4.3 The importance of appropriate λ input for Deming regression

As discussed above, inappropriate λ assignment in the Deming regression (e.g., λ= 1 by default for much commercial software) leads to biased slope and intercept. Besides λ= 1, inappropriate λ input due to improper handling of measurement uncertainty can also result in bias for Deming regression. An example is shown in Fig. S3. Data are generated by MT with following parameters: slope = 4, intercept = 0, and γ_Unc−linear (30 %). Figure S2a and b demonstrate that when an appropriate λ is provided (following γ_Unc−linear, $λ = \frac{{POC}^{2}}{{EC}^{2}})$ , unbiased slopes and intercepts are obtained. If an improper λ is used due to a mismatched measurement uncertainty assumption $(γ_{Unc - nonlinear}, λ = \frac{POC}{EC})$ , the slopes are overestimated (Fig. S3c, 4.37 ± 0.05) and intercepts are underestimated (Fig. S3, −2.01 ± 0.24). This result emphasizes the importance of determining the correct form of measurement uncertainty in ambient samples, since λ is a crucial parameter in Deming regression.
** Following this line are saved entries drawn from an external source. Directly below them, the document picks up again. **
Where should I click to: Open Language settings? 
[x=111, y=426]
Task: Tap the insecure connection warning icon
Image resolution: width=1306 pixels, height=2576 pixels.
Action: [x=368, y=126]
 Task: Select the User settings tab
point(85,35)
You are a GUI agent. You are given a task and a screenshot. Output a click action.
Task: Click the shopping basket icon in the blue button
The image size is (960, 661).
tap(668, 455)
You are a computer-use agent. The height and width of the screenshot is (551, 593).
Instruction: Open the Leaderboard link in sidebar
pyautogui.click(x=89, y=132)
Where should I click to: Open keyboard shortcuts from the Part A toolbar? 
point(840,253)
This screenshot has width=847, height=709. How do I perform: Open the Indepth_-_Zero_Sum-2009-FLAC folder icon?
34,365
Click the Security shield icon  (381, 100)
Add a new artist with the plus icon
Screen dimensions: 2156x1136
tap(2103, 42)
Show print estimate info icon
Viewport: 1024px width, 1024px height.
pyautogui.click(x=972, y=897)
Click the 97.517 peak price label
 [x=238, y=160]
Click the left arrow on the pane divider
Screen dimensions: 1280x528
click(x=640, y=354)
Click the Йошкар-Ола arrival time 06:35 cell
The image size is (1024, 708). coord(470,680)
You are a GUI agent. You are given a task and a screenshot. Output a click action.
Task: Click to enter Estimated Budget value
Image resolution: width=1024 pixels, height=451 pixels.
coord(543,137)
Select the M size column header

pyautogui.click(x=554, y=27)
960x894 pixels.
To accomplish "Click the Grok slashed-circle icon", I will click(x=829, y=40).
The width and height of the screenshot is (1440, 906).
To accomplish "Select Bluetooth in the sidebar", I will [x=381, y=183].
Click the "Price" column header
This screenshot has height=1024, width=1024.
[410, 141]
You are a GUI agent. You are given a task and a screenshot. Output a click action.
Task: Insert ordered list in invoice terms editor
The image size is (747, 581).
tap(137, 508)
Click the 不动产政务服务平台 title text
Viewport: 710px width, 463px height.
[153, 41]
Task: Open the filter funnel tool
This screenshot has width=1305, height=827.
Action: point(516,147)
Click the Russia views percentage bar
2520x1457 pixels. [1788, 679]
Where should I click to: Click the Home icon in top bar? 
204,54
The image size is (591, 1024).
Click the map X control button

In the λ calculation, different representations for POC and EC, including mean, median and mode, are tested as shown in Fig. S4. The results show that when X and Y have a similar distribution (e.g., both are lognormal), any of mean, median or mode can be used for the λ calculation.

4.4 Caveats of regressions with unknown X and Y uncertainties

In atmospheric applications, there are scenarios in which a priori error in one of the variables is unknown, or the measurement error described cannot be trusted. For example, in the case of comparing model prediction and measurement data, the uncertainty of model prediction data is unknown. A second example is the case in which measurement uncertainty cannot be determined due to the lack of duplicated or collocated measurements and as a result, an arbitrarily assumed uncertainty is used. Such a case was illustrated in the study by Flanagan et al. (2006). They found that in the Speciation Trends Network (STN), the whole-system uncertainty retrieved by data from collocated samplers was different from the arbitrarily assumed 5 % uncertainty. Additionally, the discrepancy between the actual uncertainty obtained through collocated samplers and the arbitrarily assumed uncertainty varied by chemical species. To investigate the performance of different regression approaches in these cases, two tests (A and B) are conducted.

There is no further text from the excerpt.